- Document passage -

+++

If you live in or near Quincy, you may travel through the city and think, “Do we really need another church?”
But the reality is that Quincy is full of large, historic church buildings, many of which are mostly empty on Sundays. Churches centered on the gospel, informed by the Scriptures, lovingly seeking the healing and flourishing of a city in constant change, are always needed.
According to a recent, thorough report on the American Church, church planting in the US will need to double to triple from current rates to address population growth and anticipated church closures of older congregations.
The advantages of starting a new church, then, are as follows:
1. New churches are (statistically) more effective at reaching new people
Studies confirm that the average new church gains one third to two thirds of its new members from the ranks of people who were not attending any worshipping body, while churches over ten to fifteen years of age gain 80-90 percent of new members by transfer from other congregations. The average new congregation, then, will bring new people into the life of the body of Christ at six-eight times the rate of an older congregation of the same size.
One of the reasons many older churches die out over time is because they have long operated with a mindset that growth would happen based only on new people showing up. New churches are energized to live on a mission to love and serve their neighbors, desiring to share what Jesus Christ has done in our lives, not through coercion or manipulation, but in love.
New churches have the opportunity to begin afresh, centered not a particular set of traditions (not having to worry about “the way we’ve always done things”), but centered on the gospel. (Like DNA)
2. New churches are more in touch with changing demographics
We seek to be a church that breaks down the barriers that divide humans, so that people look at our church and wonder what could bring us all together. The answer is that nothing but a shared identity in Christ functions as our most fundamental identity.
3. New churches are more effective at reaching young people
The next 30 years will represent the largest missions opportunity in the history of this country, with 35 million young people expected to leave the Church. Because of reasons 1 and 2 above, new churches are statistically more equipped to respond to meet the needs of young people.
Need: The Boston area is less churched than any other major city in the U.S., especially amongst Protestants who believe the historic creeds of Christianity. Quincy is no exception to this. Our deep desire is that the good news of Jesus Christ will bring healing, hope and meaning to lives marred by brokenness, hopelessness and meaninglessness. There are also relatively few churches in Quincy that have effectively brought different peoples together to worship Christ.

+++

- Data section -
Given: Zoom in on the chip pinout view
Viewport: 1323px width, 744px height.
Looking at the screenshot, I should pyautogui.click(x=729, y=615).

+++

- Your tasks -
1. In the piece on starting a new church in Quincy, what share of new members do churches over ten to fifteen years old gain by transfer from other congregations?
2. Go on with the piece on starting a new church in Quincy from the point where it stops.

- Exercise results -
1. 80-90 percent

2.
Diversity: Quincy is multi-generational, and both ethnically and socioeconomically diverse. Many of the different peoples in Quincy exist side by side, but with little interaction. It is God’s mission (see Ephesians 2:13-16, Revelation 7:9-12), and therefore our prayer, to engage all of the peoples of Quincy with the hope of the gospel, which unites the peoples in the peace of Christ. We desire to pursue a multi-generational, multi-ethnic and multi-socioeconomic congregation for the good of Quincy and the glory of God.
Opportunity: From the beginning, this endeavor has been met with welcome and excitement from other ministry leaders in Quincy, from pastors of like-minded churches and/or pastors worshipping in other languages. We believe in a spirit of collaboration , partnering in mutually beneficial areas of ministry, so that in working together, we might love and serve a broader scope of Quincy than any church or ministry could on its own.
 The good news that Jesus Christ has given everything so that flawed and sinful people might be completely loved and embraced by God. (Romans 5:8)
 “The Great Opportunity: The American Church in 2050” by Pinetops Foundation, 10.
 Tim Keller, Center Church, 359.
 See Tim Keller’s lecture, “A Missionary Encounter with a Post-Christendom Society,” at The Gospel and Our Cities conference, Chicago, October 20, 2018.
 “The Church’s task is neither to destroy nor maintain ethnic identities but to replace them with a new identity in Christ that is more foundational than earthly identities” (Manuel Ortiz, One New People, 130) We could add “political identities” to this quotation as well.
“The multi-ethnic church is God shaking his fist in the face of America’s historic sin, and saying ‘We will not be bound by this sin, for greater is He who is in us than he who is in the world’ (1 John 4:4).” Bryan Loritts, speaking at The Gospel and Our Cities, Redeemer City to City conference, Chicago, October 2018.
 “Great Opportunity,” 8-9.
 Per the 2000 U.S. Census, in “Boston Church Planting Overview,” compiled by the CTK Church Planting Center.